Task inputs >>
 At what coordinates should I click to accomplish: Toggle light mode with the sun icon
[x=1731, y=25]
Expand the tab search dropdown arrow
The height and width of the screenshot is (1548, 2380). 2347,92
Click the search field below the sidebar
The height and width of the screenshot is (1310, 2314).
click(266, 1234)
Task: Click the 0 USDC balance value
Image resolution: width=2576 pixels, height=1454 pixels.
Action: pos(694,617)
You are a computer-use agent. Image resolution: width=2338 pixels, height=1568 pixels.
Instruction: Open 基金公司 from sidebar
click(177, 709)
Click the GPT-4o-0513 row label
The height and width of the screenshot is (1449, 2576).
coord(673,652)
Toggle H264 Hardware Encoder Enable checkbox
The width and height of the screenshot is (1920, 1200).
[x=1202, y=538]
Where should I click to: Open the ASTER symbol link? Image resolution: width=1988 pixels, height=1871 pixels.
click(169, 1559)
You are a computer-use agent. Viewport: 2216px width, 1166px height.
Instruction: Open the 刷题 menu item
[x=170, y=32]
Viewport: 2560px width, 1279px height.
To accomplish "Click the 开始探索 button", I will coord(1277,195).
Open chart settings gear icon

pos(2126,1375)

Directions >> Look at each line above and note whether it holds the word "computer". Report how many do, as the number only.

Answer space >> 2